The lethality standoff margin 20 is related to a lethality standoff ratio (LSR) for the attack vehicle 10 versus the target 12. The lethality standoff ratio can be expressed in terms of the average lethality ranges of the attack vehicle 10 and the target 12, ALR_AV and ALR_T1, respectively, according to the following equation:

$\begin{array}{cc}{\mathrm{LSR}}_{\mathrm{AV}-\mathrm{T1}}=\frac{{\mathrm{ALR}}_{\mathrm{AV}}}{{\mathrm{ALR}}_{\mathrm{T1}}}& \mathrm{Equation}1\end{array}$

As shown in Equation 1, if the lethality standoff ratio LSR_{AV — T1} is greater than one, the attack vehicle 10 has an overall engagement advantage against the target 12. As the degree to which the lethality standoff ratio LSR_AV-T1 increases beyond one, the advantage the attack vehicle 10 has against the target 12 also increases. Conversely, if the lethality standoff ratio LSR_AV-T1 is less than one, the attack vehicle 10 has an overall engagement disadvantage against the target 12. As the lethality standoff ratio LSR_AV-T1 approaches zero, the overall engagement disadvantage of the attack vehicle 10 increases.

The impact of the lethality standoff ratio LSR_AV-T1 is illustrated in a standoff diagram portion 30 of FIG. 3. As shown in the standoff diagram 30 FIG. 3, a standoff region 32 is defined by superimposing the average lethality ranges ALR_T1 and ALR_AV over the target 12. The standoff region 32 is an area within which the attack vehicle 10 is likely capable of killing the target 12 and the target is likely incapable of killing the attack vehicle. The standoff region 32 thus may define a preferred region in which it may be desirable for the attack vehicle 10 to engage the target 12. In this description, use of the term “kill” is meant to describe a condition where the subject (e.g., an attack vehicle or target) is placed in a condition of no military significance.

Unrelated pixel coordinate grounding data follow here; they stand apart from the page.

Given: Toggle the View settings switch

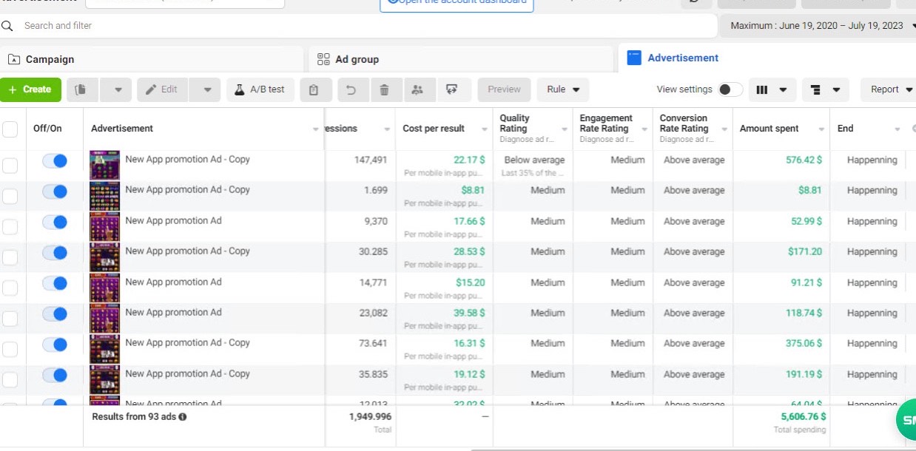Looking at the screenshot, I should [730, 89].
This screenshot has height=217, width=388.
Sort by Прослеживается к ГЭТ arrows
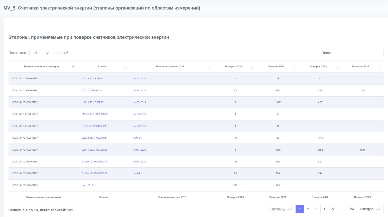[x=210, y=68]
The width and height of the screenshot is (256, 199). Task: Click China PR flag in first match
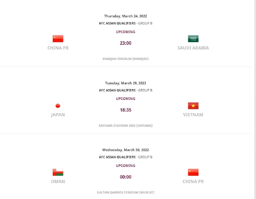(58, 39)

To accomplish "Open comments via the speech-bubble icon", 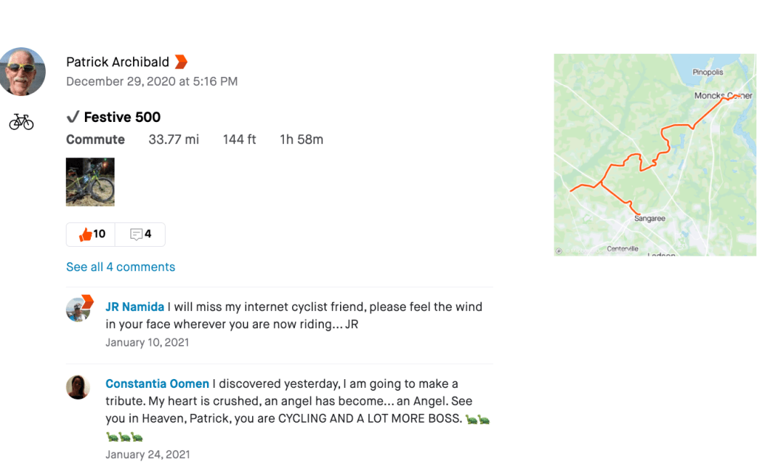I will 136,234.
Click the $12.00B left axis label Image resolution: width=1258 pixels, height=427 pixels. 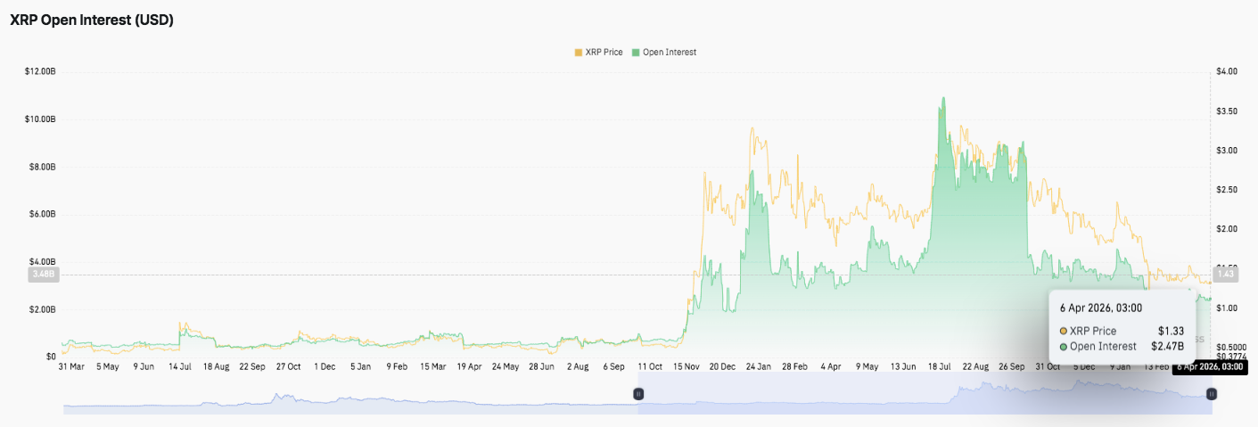pyautogui.click(x=40, y=71)
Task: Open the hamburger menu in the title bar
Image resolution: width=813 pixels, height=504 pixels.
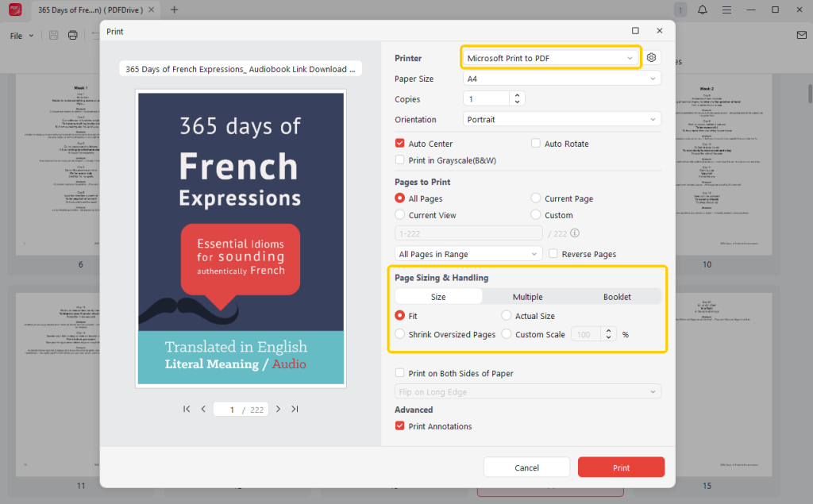Action: tap(726, 10)

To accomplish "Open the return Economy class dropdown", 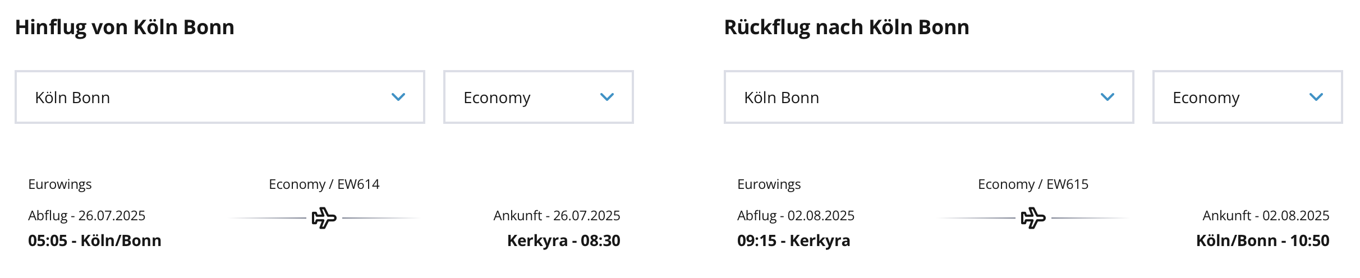I will [1248, 97].
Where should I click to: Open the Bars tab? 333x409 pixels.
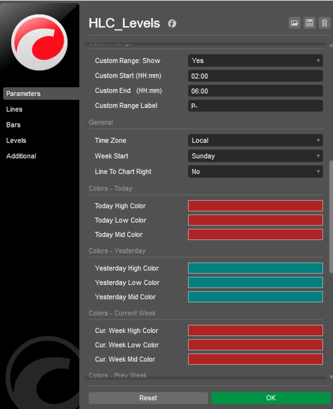13,125
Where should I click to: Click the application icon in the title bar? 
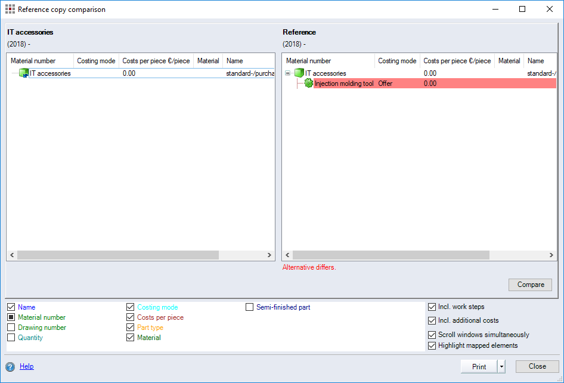click(10, 9)
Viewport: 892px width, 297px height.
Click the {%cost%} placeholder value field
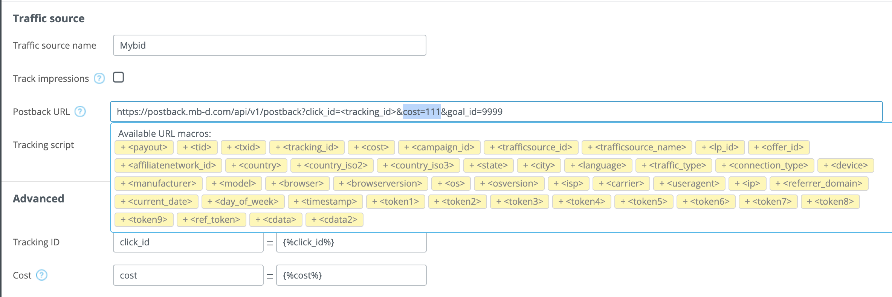point(351,276)
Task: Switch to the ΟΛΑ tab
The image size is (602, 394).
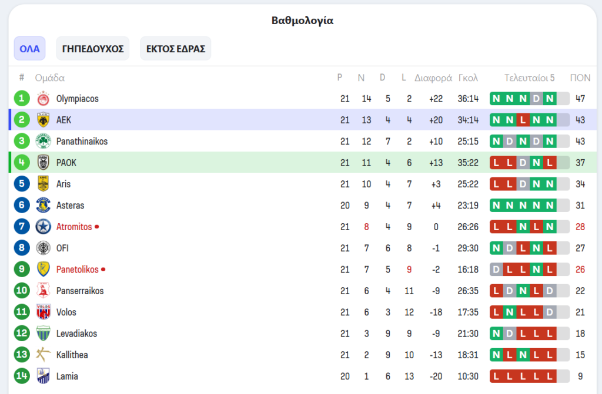Action: click(x=29, y=49)
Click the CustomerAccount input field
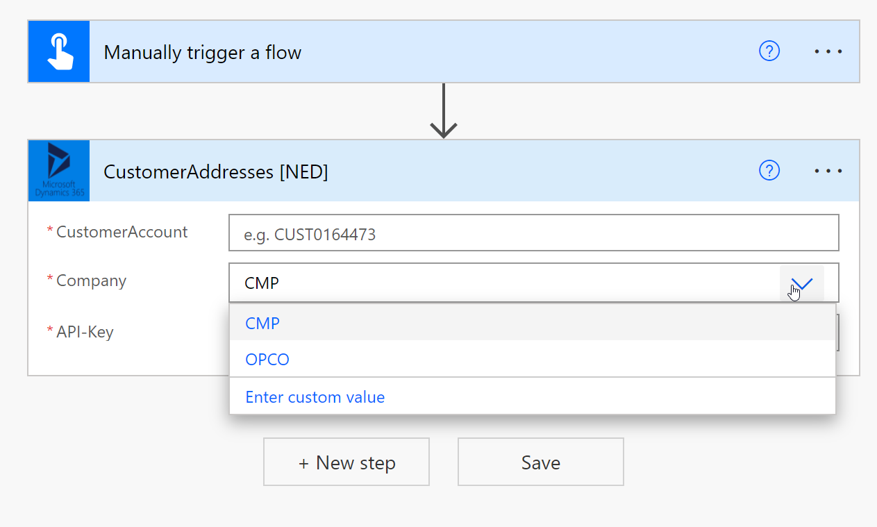This screenshot has height=527, width=877. click(533, 233)
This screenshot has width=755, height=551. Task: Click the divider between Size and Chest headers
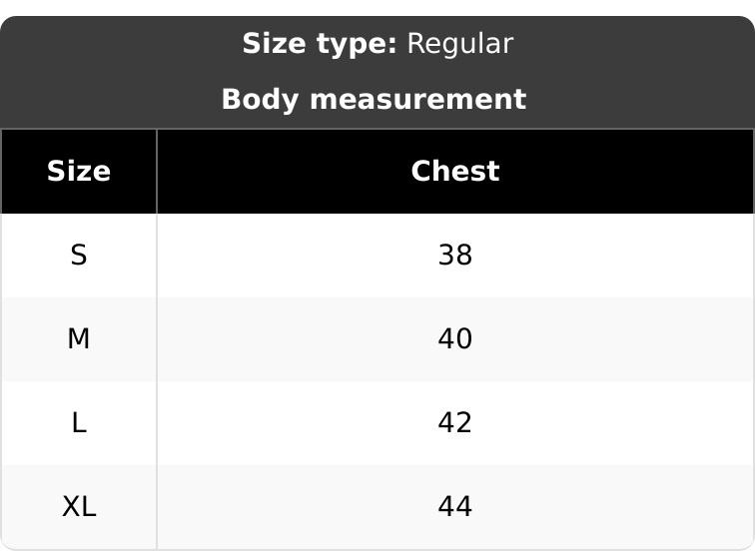(157, 172)
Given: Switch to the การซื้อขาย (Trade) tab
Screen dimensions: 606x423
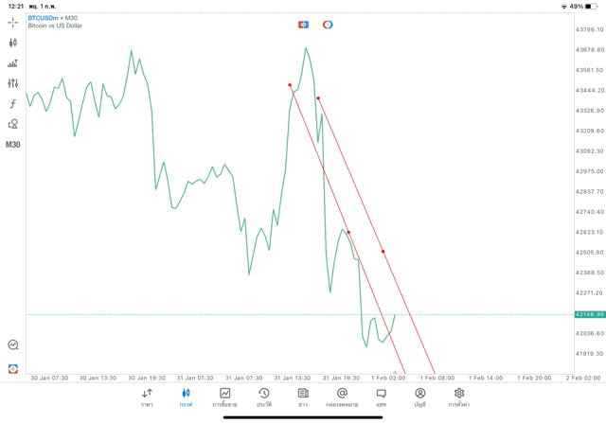Looking at the screenshot, I should click(x=225, y=397).
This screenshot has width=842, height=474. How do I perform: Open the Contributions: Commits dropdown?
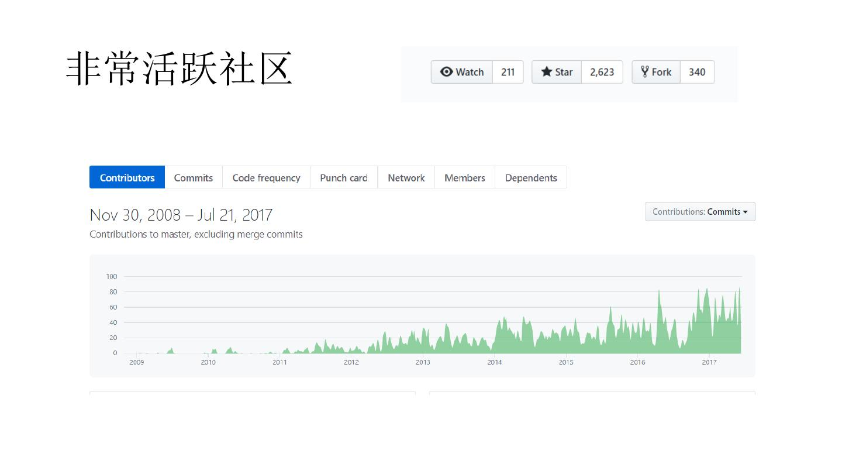click(699, 211)
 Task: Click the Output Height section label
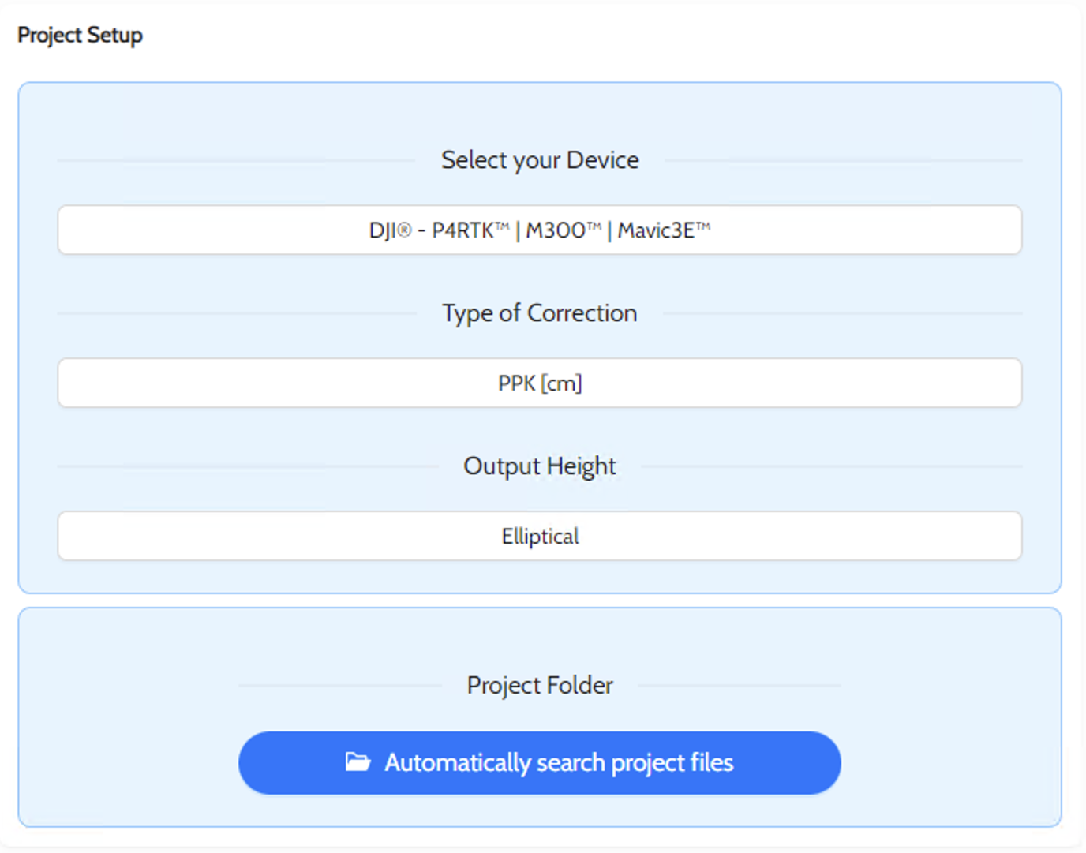click(x=539, y=466)
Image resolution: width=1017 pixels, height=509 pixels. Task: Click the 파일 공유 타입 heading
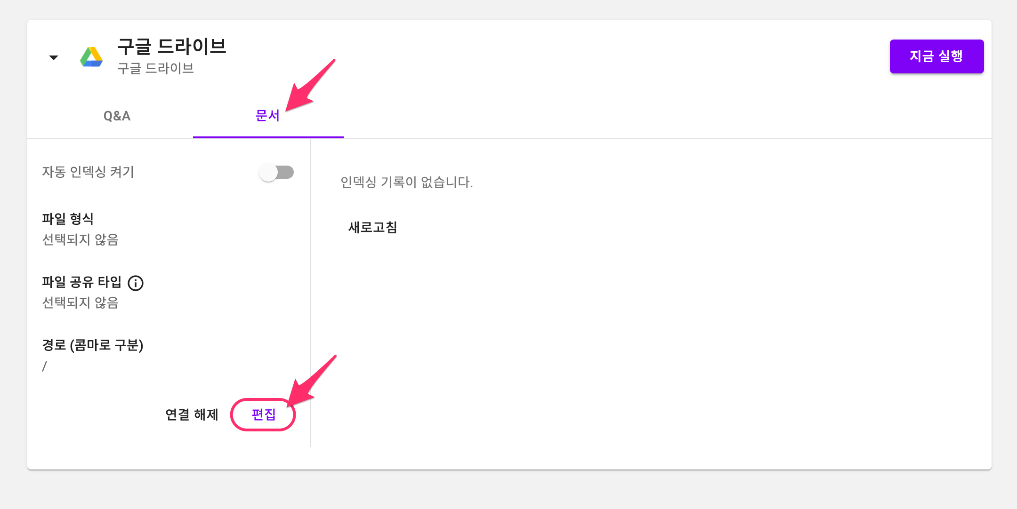[82, 282]
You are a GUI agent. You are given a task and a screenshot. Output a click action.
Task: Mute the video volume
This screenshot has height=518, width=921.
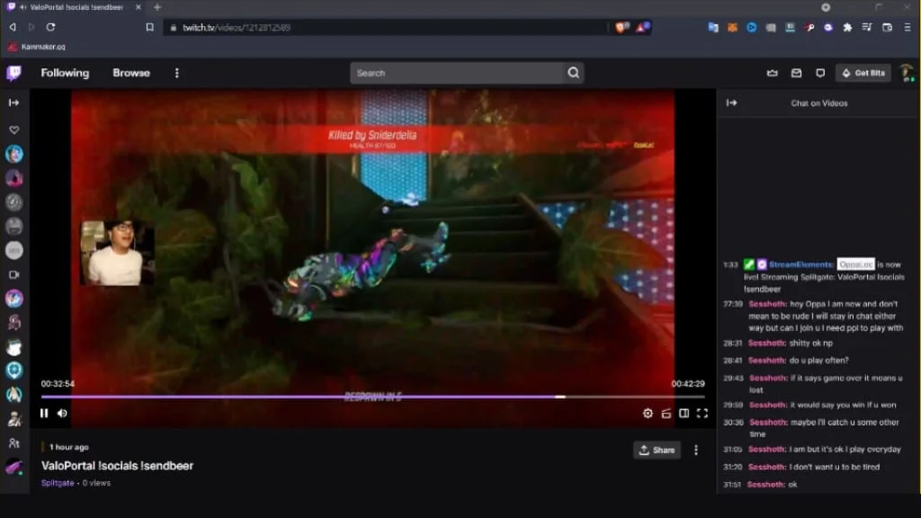62,414
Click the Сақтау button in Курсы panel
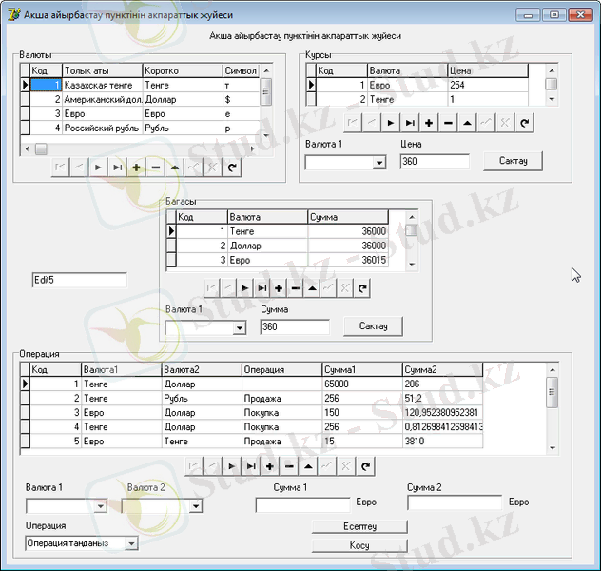The image size is (601, 571). [x=513, y=161]
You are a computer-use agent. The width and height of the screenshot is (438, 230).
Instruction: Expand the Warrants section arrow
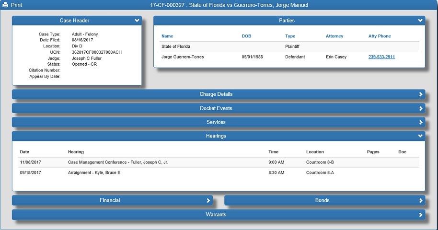pos(421,214)
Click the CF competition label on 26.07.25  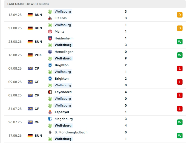(x=37, y=122)
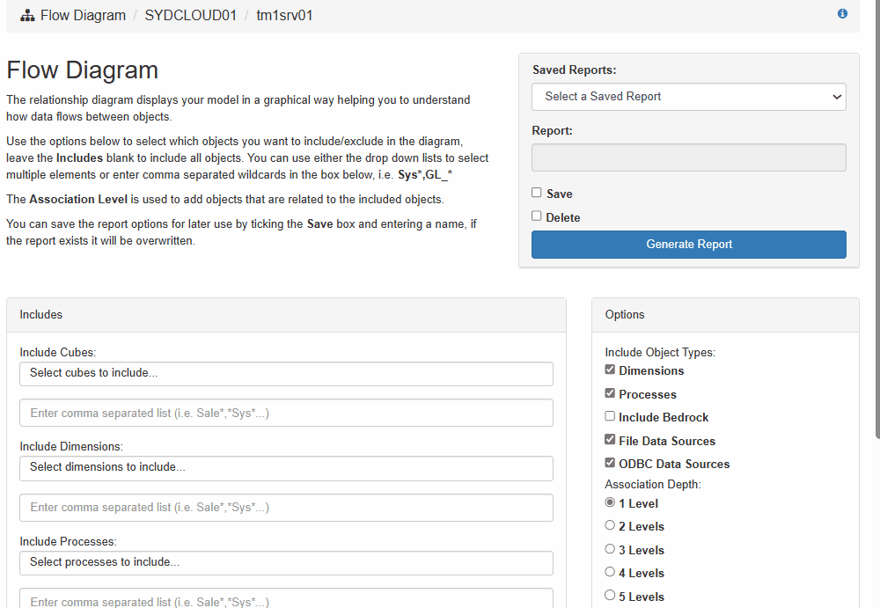Click the cubes wildcard text box
880x608 pixels.
click(x=286, y=413)
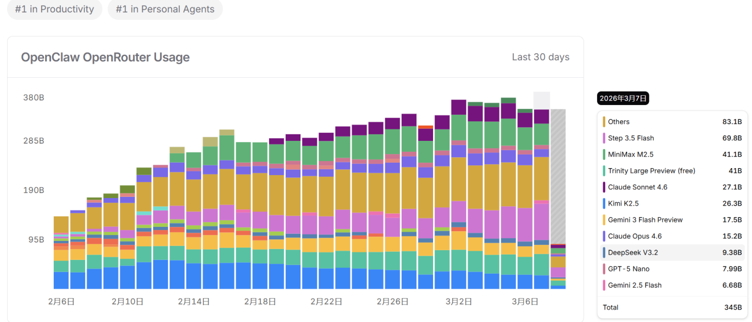The image size is (752, 322).
Task: Click the MiniMax M2.5 green swatch
Action: click(604, 154)
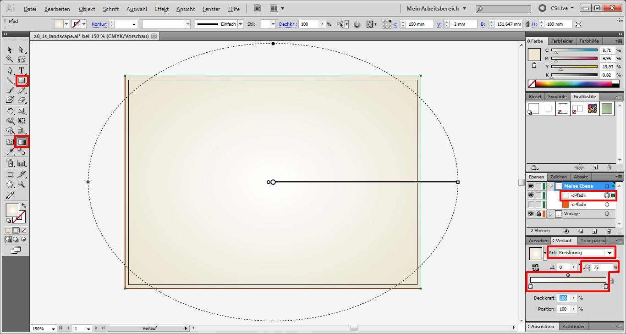Select the Direct Selection white arrow tool
This screenshot has width=626, height=334.
click(x=22, y=49)
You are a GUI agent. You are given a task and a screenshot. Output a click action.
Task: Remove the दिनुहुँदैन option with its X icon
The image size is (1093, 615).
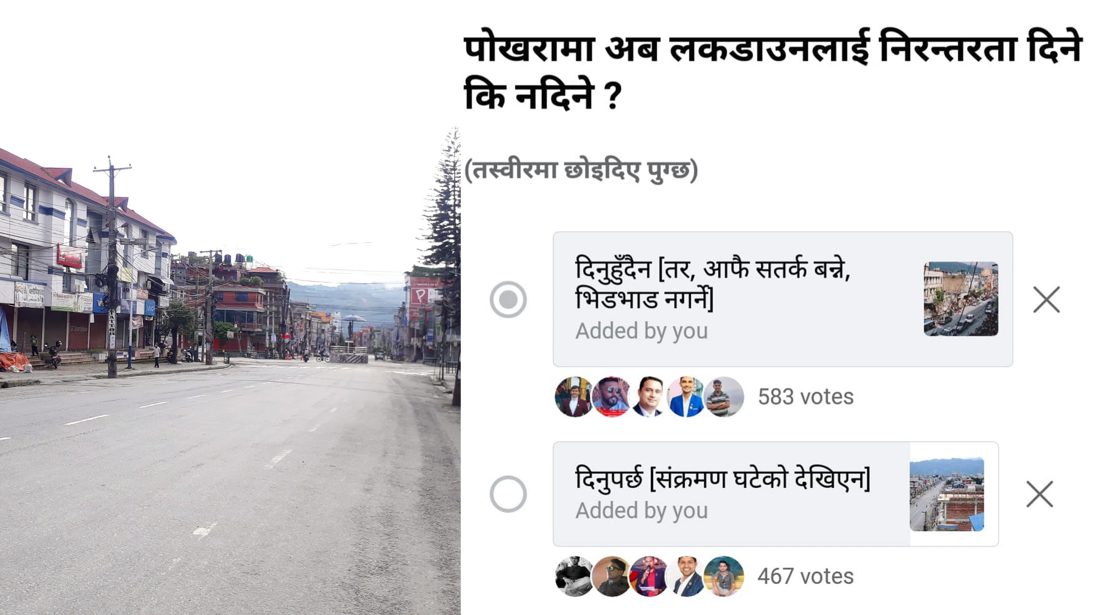coord(1046,300)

Within the standoff region 32, an optimal survivability standoff region 34 is defined near the outer perimeter of the standoff region. The optimal survivability standoff region 34 is the portion of the standoff region 32 where the probability of the attack vehicle being killed (P_{kill — AV}) is smallest. In the optimal survivability stand off region 34, however, the probability of killing the target (P_{kill — T1}) is also the smallest within the standoff region 32.

Within the standoff region 32, an optimal weapons standoff region 36 is defined near the inner perimeter of the standoff region. The optimal weapons standoff region 36 is the portion of the standoff region 32 where the probability of killing the target P_{kill — T1} is the greatest. In the optimal weapons stand off region 36, however, the probability of the attack vehicle being killed P_{kill — AV} is also the greatest within the standoff region 32.

The relationship of P_{kill — AV} and P_{kill — T1} to the relative physical positions of the attack vehicle 10 and target 12 is illustrated in the kill probability plot 40 of FIG. 3. The kill probability plot 40 of FIG. 3 plots P_{kill — AV} and P_{kill — T1} versus the range between the attack vehicle 10 and the target 12. The dashed lines linking the standoff diagram 30 and the kill probability plot 40 illustrate how P_{kill — AV} and P_{kill — T1} vary as a function of range.

As shown in the kill probability plot 40, as the attack vehicle 10 closes in on the target 12, i.e., as the range gets smaller, the P_{kill — AV} and P_{kill — T1} increase, at disproportionate rates. These disproportionate rates, illustrated by the curves for P_{kill — AV} and P_{kill — T1} in FIG. 3, may vary depending on a variety of factors. For example, the vehicle types of the attack vehicle 10 and the target 12, the weapon systems employed by the attack vehicle and the target, the type of terrain in which the attack vehicle engages the target, or a combination of these factors, may account for the disproportionate rates.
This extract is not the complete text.